Die Hauptversion ist die moderne Reproduktion einer Steinstele aus dem berühmnten taoistischen Weiße Wolken-Tempel (Baiyun Guan) in Peking, die der Taoist Liu Chengyin im Jahr 1886 nach einer älteren Seidenbild-Vorlage gravieren ließ. Daneben steht mit dem Xiuzhen tu (Schaubild zur Entwicklung der Wahrhaftigkeit) eine weitere Abbildung der daoistischen inneren Alchemie.

Wie andere Bilder der inneren Alchemie des Körpers wird das Neijingtu von unten nach oben gelesen. Es zeigt eine energetische Sagittalebene, eine Seitansicht des inneren Körpers.

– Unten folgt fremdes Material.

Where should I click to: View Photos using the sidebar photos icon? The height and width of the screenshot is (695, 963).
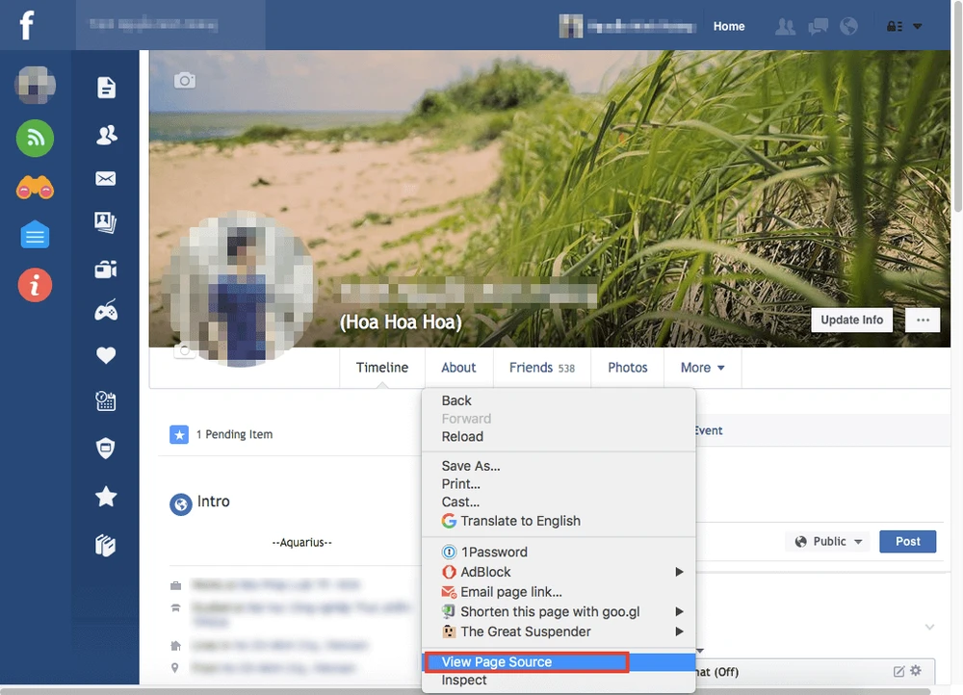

Die drei Hauptteile der Abbildung konzentrieren sich mit dem unteren, mittleren und oberen Dantian, welche in der inneren Kultivierung eine bedeutsame Rolle spielen.

Das untere Dantian (Xia Dantain)

Im unteren Teil arbeiten ein Junge und ein Mädchen - als Representation von Yin und Yang - an einer Tretmühle im Bereich des Steißbeins (weilü). Dadurch wird der Energiestrom - eigentlich: die Essenz, dargestellt durch den Wasserlauf entlang der Wirbelsäule - daran gehindert abwärts zu fließen und verloren zu gehen, sondern fließt nach oben.

Das Wasser wendet sich in einen Feuerofen, welcher das untere Dantian erwärmt in der Nähe der vier Yin&Yang Symbole. Diese stehen für die vier äußeren Wirkräfte - Holz, Feuer, Metall, Wasser. Die fünfte Wandlungsphase Erde ergibt sich in der Verbindung dieser vier Kräfte. Links ist der "eiserne Büffel" zu sehen, welcher "die Erde durchpflügt, um die goldene Münze zu pflanzen" - Hier kann das wertvolle Qi wachsen.

Das mittlere Dantian (Zhong Dantian)

Das mittlere Dantian entspricht dem Zwerchfell und der Verbindung von nachgeburtlichem Feuer-Qi und vorgeburtlichem Wasser-Qi. Es wird in der Abbildung als Spirale von goldenen Münzen dargestellt. Umgeben ist das Zentrum von Flammen als Symbol für die Feuer (=Herz-) Energie. Direkt über den Münzen steht ein Junge - der Hirtenjunge -, welcher den Polarstern berührt. Das Sternbild des Großen Bären ist ein Symbol für das Zentrum des Kosmos.

Direkt unter ihm befindet sich das Weber-Mädchen, welche den Nabel repräsentiert. Sie webt Seide und damit eine feine Energie, welche die Wirbelsäule entlang nach oben steigt. Die Bäume daneben stehen für das Holz-Element und somit die Leber. Die Flammen an der Wirbelsäule sind das Lebenstor ("Mingmen") gegenüber vom Nabel, wo die aufsteigende Energie erstmals verfeinert wird.

Das obere Dantian (Shang Dantian)

Der obere Teil des Bildes repräsentiert das obere Dantian - das Gehirn. Die zwölfstöckige Pagode (Kehle) beherbergt alle Geheimnisse. Darüber befindet sich als Brücke das Jadekissen: Im Bereich, in welchem sich Wirbelsäule und Schädelknochen begegnen, wird die aufsteigendne Energie ein letztes Mal verfeinert. Die zwei Kreise sthen für die Augen.

Die beiden Regenbögen stellen Lenker- und Konzeptionsgefäß dar (Renmai, Dumai). Beim oberen Lenkergefäß sitzt Laozi. Der Mönch, der sich vom unteren Konzeptionsgefäß nach oben streckt, ist Damo (Bodhidarma). Dieser symbolisiert die Zunge, welche durch anheben an den Gaumen die beiden Gefäße miteinander verbindet. Die beiden Gefäße bilden das hauptsächliche Qi-Leitsystem des Organismus.

Die Pyramide steht für die Zirbeldrüse, welche die am meisten verfeinerte Energie beherbergt.. Das kleine Licht über dem Gipfel ist die Stelle, an der die Geistseele (Hun) den Körper verläßt.